Rewrite every line from the start of the records through the line containing "Palabras... | Nos interesa (1151, 804)", including both ends and the requests. Multiply each coordinate in the answers by 0.4 and round to whole numbers, with halves rounded up.

» **Data excerpts**:

• • • • •

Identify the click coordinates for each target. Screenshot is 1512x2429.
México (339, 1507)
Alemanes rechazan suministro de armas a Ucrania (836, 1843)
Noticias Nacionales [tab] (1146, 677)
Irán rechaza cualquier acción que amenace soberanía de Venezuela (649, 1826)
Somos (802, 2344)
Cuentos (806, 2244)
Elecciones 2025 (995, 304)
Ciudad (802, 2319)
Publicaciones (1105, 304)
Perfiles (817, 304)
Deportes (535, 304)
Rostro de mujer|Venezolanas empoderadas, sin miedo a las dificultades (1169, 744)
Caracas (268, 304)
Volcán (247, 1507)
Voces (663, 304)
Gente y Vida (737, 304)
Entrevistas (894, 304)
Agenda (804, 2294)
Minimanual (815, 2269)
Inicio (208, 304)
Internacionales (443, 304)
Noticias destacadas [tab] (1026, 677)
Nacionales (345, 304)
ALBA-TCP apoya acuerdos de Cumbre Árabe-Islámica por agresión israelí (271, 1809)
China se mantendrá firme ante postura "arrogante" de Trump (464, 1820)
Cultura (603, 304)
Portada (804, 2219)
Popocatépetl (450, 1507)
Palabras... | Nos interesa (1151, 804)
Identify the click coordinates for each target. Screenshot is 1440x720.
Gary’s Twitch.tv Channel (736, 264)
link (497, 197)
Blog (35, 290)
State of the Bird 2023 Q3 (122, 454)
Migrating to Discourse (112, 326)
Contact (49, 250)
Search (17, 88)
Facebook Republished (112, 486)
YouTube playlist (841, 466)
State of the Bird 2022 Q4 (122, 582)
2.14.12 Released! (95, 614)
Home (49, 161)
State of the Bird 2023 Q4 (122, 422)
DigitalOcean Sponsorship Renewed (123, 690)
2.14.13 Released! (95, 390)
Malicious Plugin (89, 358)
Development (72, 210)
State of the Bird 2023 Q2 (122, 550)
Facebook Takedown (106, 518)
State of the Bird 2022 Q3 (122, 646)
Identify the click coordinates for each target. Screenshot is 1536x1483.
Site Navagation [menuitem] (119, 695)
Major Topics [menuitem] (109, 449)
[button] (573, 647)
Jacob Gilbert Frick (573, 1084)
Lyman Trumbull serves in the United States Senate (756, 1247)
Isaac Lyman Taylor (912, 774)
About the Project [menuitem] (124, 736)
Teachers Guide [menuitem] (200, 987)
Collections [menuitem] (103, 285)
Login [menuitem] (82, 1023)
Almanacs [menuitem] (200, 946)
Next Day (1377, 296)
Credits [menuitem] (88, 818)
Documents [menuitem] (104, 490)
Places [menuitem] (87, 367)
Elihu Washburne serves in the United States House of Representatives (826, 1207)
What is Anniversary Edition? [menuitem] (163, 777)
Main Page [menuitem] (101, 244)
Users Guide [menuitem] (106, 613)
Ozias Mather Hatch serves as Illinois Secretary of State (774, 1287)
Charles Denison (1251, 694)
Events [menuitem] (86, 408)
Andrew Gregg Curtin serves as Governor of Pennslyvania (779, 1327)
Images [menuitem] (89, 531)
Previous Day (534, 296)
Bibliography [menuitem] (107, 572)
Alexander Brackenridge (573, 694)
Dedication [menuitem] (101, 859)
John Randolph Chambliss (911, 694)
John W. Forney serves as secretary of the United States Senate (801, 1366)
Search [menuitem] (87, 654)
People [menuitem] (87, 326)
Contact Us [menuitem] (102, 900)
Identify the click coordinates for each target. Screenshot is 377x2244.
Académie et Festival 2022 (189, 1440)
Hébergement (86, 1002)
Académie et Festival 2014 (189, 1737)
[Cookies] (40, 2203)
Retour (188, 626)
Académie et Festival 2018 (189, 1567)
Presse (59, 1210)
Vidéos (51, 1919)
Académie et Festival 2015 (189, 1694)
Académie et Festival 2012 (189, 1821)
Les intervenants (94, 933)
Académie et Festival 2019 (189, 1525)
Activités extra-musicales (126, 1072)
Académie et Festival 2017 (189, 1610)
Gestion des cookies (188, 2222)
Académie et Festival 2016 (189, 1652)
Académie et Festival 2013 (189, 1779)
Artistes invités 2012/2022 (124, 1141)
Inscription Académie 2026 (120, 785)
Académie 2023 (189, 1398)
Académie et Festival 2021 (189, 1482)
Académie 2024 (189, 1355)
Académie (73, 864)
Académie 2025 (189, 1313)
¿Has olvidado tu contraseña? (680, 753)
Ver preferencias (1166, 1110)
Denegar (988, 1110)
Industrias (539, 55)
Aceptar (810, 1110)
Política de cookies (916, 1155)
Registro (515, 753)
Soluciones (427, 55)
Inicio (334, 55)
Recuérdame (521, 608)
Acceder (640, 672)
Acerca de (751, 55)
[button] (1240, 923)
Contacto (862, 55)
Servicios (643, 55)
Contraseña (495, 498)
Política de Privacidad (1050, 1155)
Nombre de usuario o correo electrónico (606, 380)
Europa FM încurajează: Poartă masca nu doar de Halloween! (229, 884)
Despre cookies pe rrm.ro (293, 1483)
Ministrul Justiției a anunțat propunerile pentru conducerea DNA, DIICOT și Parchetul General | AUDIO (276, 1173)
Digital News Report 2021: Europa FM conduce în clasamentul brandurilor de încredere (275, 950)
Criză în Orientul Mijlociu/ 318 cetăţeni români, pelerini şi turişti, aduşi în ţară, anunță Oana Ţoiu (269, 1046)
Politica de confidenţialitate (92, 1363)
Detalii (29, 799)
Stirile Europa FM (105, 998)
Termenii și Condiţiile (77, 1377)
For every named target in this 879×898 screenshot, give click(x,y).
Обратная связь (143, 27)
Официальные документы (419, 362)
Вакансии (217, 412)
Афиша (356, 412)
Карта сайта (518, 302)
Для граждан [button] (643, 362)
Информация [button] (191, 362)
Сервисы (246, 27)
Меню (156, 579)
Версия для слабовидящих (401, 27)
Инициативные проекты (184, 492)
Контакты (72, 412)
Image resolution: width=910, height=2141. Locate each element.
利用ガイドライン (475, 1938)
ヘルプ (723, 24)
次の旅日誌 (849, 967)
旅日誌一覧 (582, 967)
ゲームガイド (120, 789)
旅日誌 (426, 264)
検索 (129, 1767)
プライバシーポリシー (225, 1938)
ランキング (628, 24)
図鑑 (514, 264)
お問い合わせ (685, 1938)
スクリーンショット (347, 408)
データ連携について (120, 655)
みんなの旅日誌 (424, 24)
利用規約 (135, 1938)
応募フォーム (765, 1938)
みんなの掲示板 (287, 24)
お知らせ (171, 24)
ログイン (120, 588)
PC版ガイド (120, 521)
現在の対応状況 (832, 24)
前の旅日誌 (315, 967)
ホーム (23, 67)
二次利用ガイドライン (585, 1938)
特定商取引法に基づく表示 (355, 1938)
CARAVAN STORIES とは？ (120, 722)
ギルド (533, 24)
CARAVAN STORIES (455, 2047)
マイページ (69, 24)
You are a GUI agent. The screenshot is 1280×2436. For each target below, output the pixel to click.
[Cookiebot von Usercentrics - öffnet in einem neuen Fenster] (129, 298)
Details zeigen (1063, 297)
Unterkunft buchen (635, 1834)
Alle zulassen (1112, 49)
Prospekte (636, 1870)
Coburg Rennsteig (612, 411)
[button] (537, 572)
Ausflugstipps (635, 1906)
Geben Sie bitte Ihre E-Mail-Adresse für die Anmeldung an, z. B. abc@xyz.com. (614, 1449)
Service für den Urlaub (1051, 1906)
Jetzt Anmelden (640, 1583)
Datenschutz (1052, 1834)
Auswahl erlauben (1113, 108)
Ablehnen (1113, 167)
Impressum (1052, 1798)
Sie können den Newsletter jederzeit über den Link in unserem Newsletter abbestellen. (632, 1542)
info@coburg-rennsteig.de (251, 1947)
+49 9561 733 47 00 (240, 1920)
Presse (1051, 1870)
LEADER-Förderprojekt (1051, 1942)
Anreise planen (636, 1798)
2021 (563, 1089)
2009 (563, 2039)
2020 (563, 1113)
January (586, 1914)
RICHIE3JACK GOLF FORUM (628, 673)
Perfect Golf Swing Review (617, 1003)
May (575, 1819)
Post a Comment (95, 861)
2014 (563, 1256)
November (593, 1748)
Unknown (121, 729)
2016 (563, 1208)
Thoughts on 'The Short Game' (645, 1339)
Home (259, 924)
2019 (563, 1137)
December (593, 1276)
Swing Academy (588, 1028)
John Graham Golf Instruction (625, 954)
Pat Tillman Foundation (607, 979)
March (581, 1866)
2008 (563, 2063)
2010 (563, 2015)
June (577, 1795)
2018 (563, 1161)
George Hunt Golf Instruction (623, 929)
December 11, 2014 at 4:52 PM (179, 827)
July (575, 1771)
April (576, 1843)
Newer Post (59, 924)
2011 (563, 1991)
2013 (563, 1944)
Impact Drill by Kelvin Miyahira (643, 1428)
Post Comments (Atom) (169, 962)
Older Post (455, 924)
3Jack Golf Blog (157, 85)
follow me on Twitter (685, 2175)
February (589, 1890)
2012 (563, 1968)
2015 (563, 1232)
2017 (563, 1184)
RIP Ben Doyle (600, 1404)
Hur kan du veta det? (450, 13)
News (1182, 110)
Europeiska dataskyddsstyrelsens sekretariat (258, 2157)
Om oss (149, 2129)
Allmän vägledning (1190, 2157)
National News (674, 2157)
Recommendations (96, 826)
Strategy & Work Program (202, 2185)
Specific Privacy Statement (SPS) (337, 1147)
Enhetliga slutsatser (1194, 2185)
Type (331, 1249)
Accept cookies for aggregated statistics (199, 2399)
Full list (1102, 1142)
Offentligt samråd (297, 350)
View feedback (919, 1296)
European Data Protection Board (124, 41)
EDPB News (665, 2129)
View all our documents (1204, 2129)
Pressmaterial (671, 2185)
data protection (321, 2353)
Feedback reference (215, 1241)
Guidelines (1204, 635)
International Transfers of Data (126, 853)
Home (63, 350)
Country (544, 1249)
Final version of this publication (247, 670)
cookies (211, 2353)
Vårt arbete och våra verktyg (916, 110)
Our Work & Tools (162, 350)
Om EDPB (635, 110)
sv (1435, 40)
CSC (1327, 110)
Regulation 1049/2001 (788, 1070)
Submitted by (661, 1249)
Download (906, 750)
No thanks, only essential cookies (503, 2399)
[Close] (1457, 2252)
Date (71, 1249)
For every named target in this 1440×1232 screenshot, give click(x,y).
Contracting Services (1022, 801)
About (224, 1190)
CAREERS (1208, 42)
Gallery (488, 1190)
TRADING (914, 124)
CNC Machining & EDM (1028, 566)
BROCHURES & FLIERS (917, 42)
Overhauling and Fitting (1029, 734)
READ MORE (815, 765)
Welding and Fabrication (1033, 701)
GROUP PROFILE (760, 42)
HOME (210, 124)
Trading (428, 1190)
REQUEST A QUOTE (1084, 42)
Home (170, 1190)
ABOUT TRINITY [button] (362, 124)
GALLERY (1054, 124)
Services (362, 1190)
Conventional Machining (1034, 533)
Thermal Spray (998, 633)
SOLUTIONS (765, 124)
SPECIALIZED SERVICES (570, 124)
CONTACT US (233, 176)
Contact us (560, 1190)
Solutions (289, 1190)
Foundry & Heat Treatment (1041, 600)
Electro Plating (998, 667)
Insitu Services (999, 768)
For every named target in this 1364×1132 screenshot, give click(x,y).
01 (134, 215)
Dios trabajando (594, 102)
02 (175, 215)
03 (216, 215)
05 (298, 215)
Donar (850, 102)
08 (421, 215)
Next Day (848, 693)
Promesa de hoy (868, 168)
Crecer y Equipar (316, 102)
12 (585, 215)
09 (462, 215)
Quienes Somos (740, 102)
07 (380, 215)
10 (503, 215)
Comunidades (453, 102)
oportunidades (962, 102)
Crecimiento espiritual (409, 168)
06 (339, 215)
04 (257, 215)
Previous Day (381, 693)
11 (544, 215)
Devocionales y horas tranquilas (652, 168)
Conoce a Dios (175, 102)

• • • • •

» **Response**:
Identify the click coordinates for each target. Screenshot is 1512x2429.
México (136, 603)
Alemanes rechazan suministro de armas a Ucrania (334, 737)
Noticias Nacionales [tab] (458, 271)
Irán rechaza cualquier acción que amenace soberanía de Venezuela (260, 730)
Somos (321, 938)
Cuentos (322, 898)
Elecciones 2025 (398, 122)
Ciudad (321, 928)
Publicaciones (442, 122)
Perfiles (327, 122)
Deportes (214, 122)
Rostro de mujer|Venezolanas empoderadas, sin miedo a las dificultades (468, 298)
Caracas (107, 122)
Volcán (99, 603)
Voces (265, 122)
Gente y Vida (295, 122)
Entrevistas (358, 122)
Agenda (322, 918)
Minimanual (326, 908)
Inicio (83, 122)
Internacionales (177, 122)
Noticias destacadas [tab] (410, 271)
Nacionales (138, 122)
ALBA-TCP apoya acuerdos de Cumbre Árabe-Islámica por agresión israelí (108, 724)
China se mantendrá firme ante postura "arrogante" de Trump (186, 728)
Cultura (241, 122)
Portada (322, 888)
Popocatépetl (180, 603)
Palabras... | Nos interesa (460, 322)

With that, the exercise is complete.